*** Supplied entries Section Begins ***

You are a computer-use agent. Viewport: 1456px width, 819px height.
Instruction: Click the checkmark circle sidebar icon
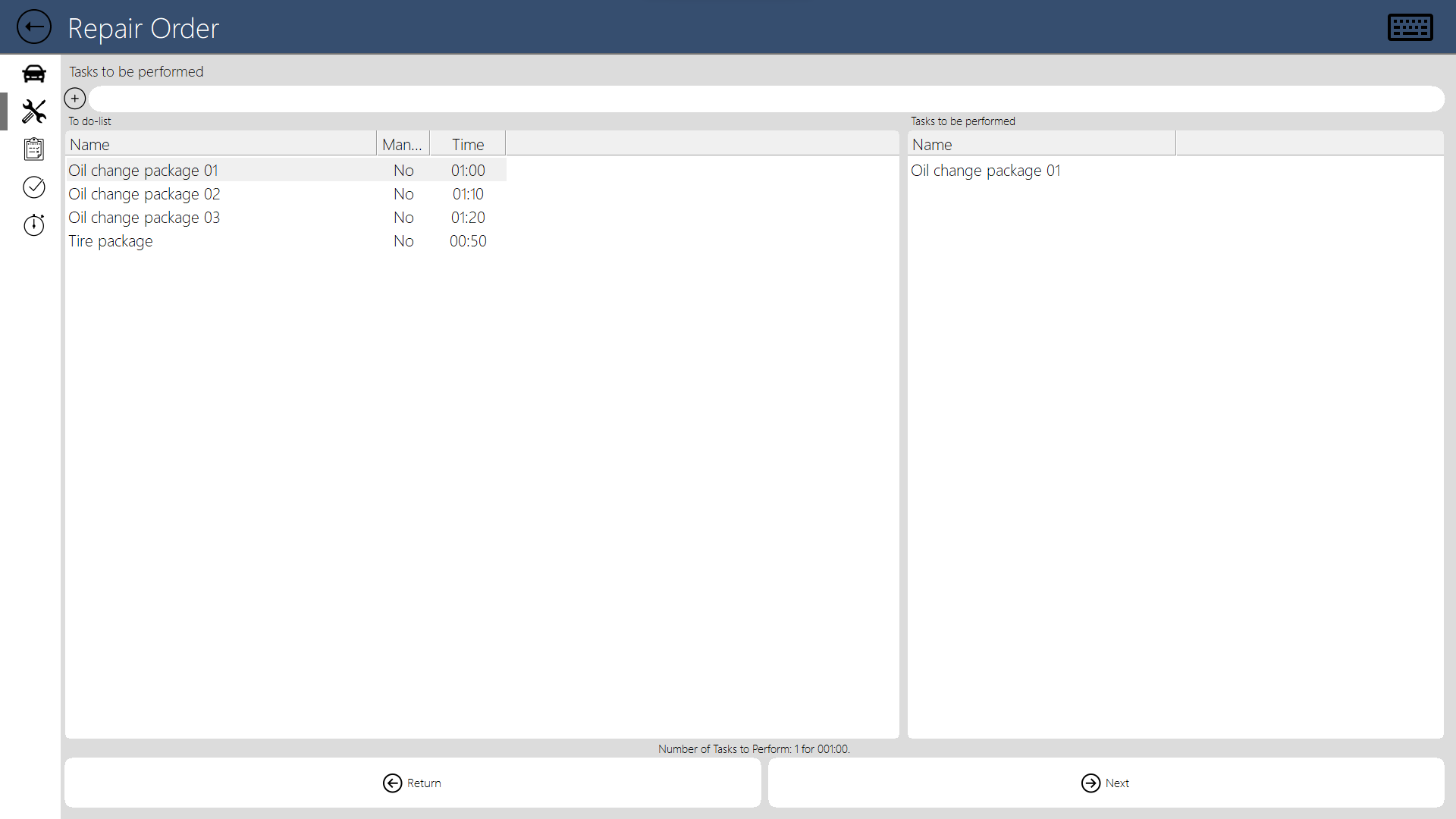point(34,187)
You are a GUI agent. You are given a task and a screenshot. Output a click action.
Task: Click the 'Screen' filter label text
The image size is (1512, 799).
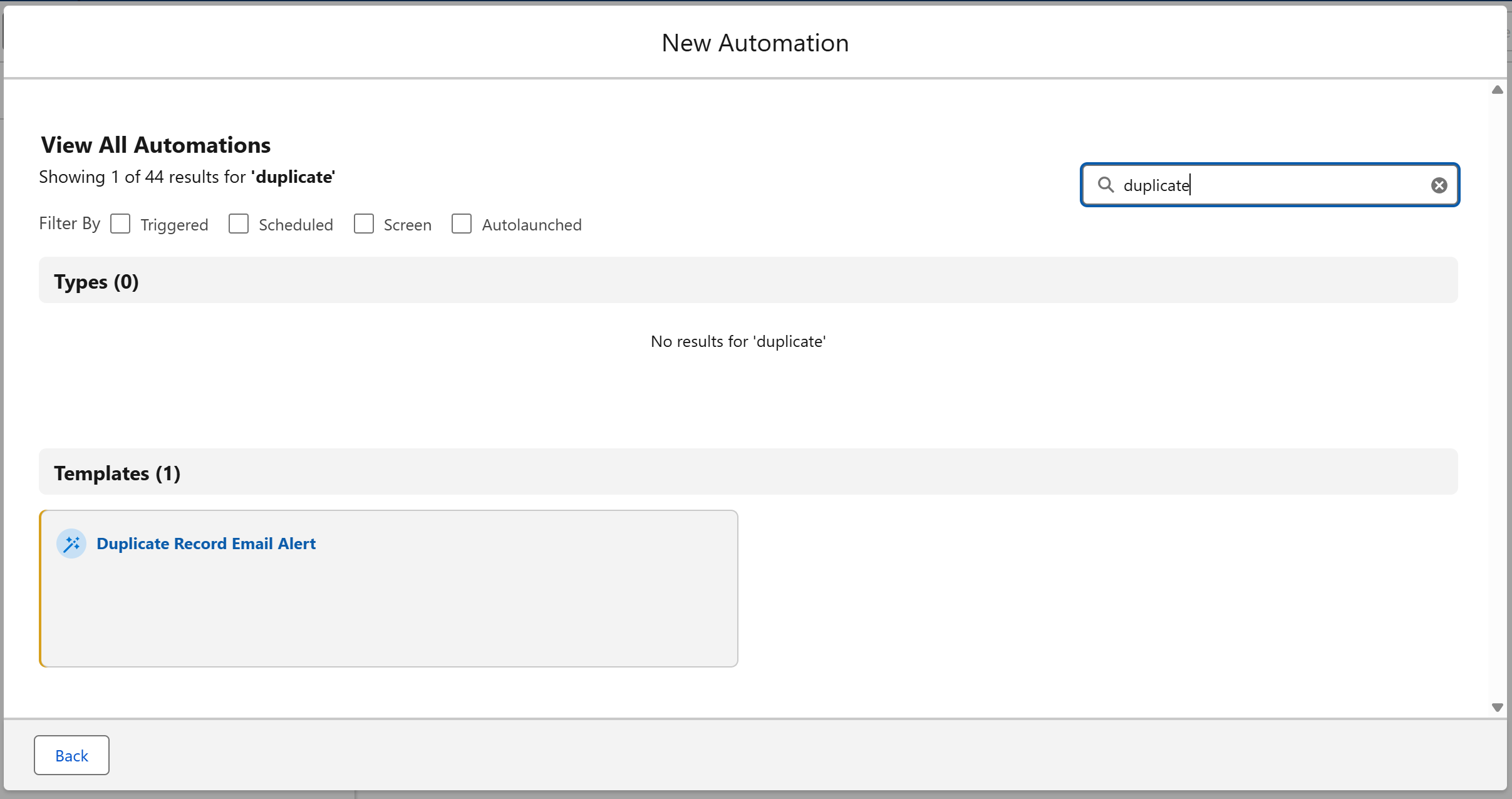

*** Supplied entries Section Ends ***

◆ Brief
Set the preceding data down again word for word, omitting images.

◆ Answer section
You are a computer-use agent. Viewport: 1456px width, 819px height.
Instruction: Click the checkmark circle sidebar icon
point(34,187)
You are a GUI agent. You are given a task and a screenshot. Output a click action.
Task: Click the 'Screen' filter label text
The image size is (1512, 799).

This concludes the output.